/ 19 October 2007

Doc’s wind-up wonders

South African and international researchers are stripping the luxuries and costs from First World products to build independently powered technology that could save millions of lives around the globe.

A wind-up foetal heart rate monitor is heading towards an initial production run as the culmination of six years of work by a former professor of neonatology at the University of Cape Town, Dave Woods, and other doctors from South Africa and the United Kingdom.

Woods has developed a machine to detect distressed infants during labour so that healthcare workers can intervene before the baby dies or is brain-damaged. His machines are powered differently because they are often needed in places without reliable electricity.

Held on the mother’s belly, it uses ultrasound to produce a digital read-out of the baby’s heart rate to enable healthcare workers detect signs of distress.

Through Powerfree Education and Technology (PET), an NGO, Woods and his colleagues have worked with Freeplay Energy, one of the pioneers of wind-up technology, to develop and test the machines. Funding to start an initial run of 200 mass-produced machines is being sought, and PET intends placing these in international centres for further testing and marketing.

Woods says: ”We want to be the Volks-agen Beetle of medical technology. We need technology appropriate to the needs of the developing world. First World technology is not engineered for the needs of the developing world.”

PET’s mission is to change this by developing foolproof, rugged and alternatively powered technology, and providing the training to operate it through distance learning courses.

Another design heading towards production is a wind-up pulse oximeter, which measures oxygen content in the blood by using light passing through fingers, ears, or even children’s feet.

In the early stages of research and development, is an alternatively powered syringe driver — a device that sends a steady and measured dose of drugs into the blood stream. One of its uses is to give morphine to terminally ill patients who may be unable to take the drug orally, and a suitable syringe driver could help people in developing countries die without pain — a particularly urgent need given the rising death toll as a result of Aids.

John Hutchinson, chief technical officer for Freeplay Energy, says the company is not only looking to develop a machine that is independently powered, but also one that fits all-size syringes to make it suitable for mass production and use in developing countries.

Meanwhile, Stellenbosch University is incubating a revolution in TB diagnosis, which is key to reversing the rising levels of the killer disease. Sputum specimens in South Africa, as in many other countries, are sent to a central laboratory for testing. But the convoluted and time-consuming process gives room for error at each step of the chain, from patient to laboratory and back to the clinic — and then the patient may not return.

__WHAT THE TASK ASKS__: Quote the article on wind-up medical technology word for word, between "Through Powerfree Education" and "testing and marketing.", inclusive.

__STORED DATA__:
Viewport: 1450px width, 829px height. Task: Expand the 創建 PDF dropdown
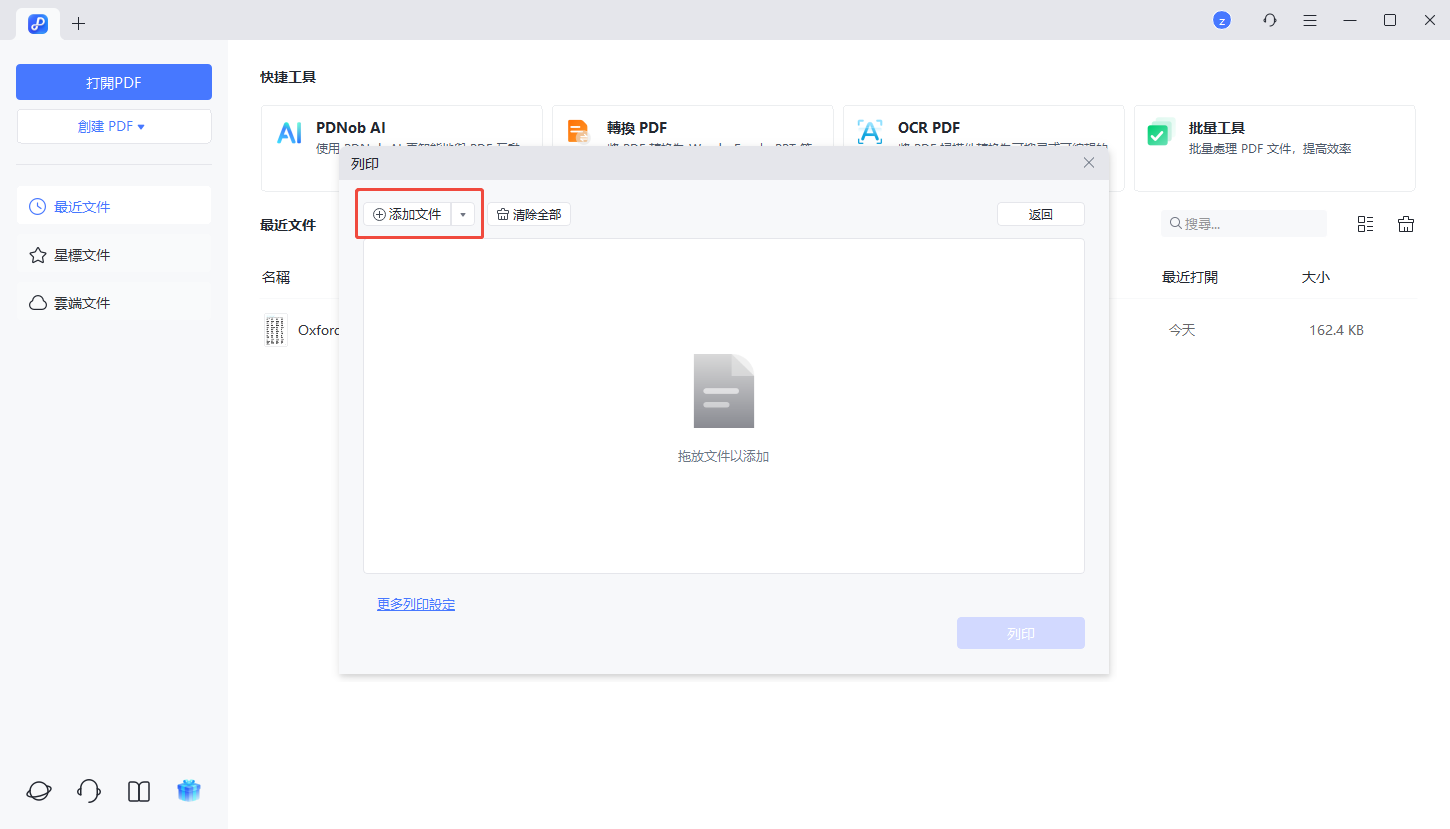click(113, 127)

...

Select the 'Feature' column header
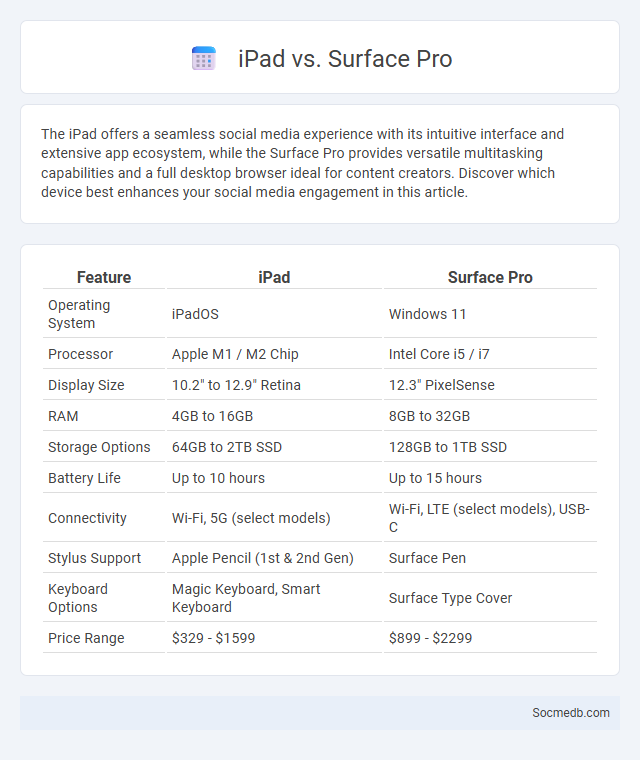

__TASK ANSWER__:
Through Powerfree Education and Technology (PET), an NGO, Woods and his colleagues have worked with Freeplay Energy, one of the pioneers of wind-up technology, to develop and test the machines. Funding to start an initial run of 200 mass-produced machines is being sought, and PET intends placing these in international centres for further testing and marketing.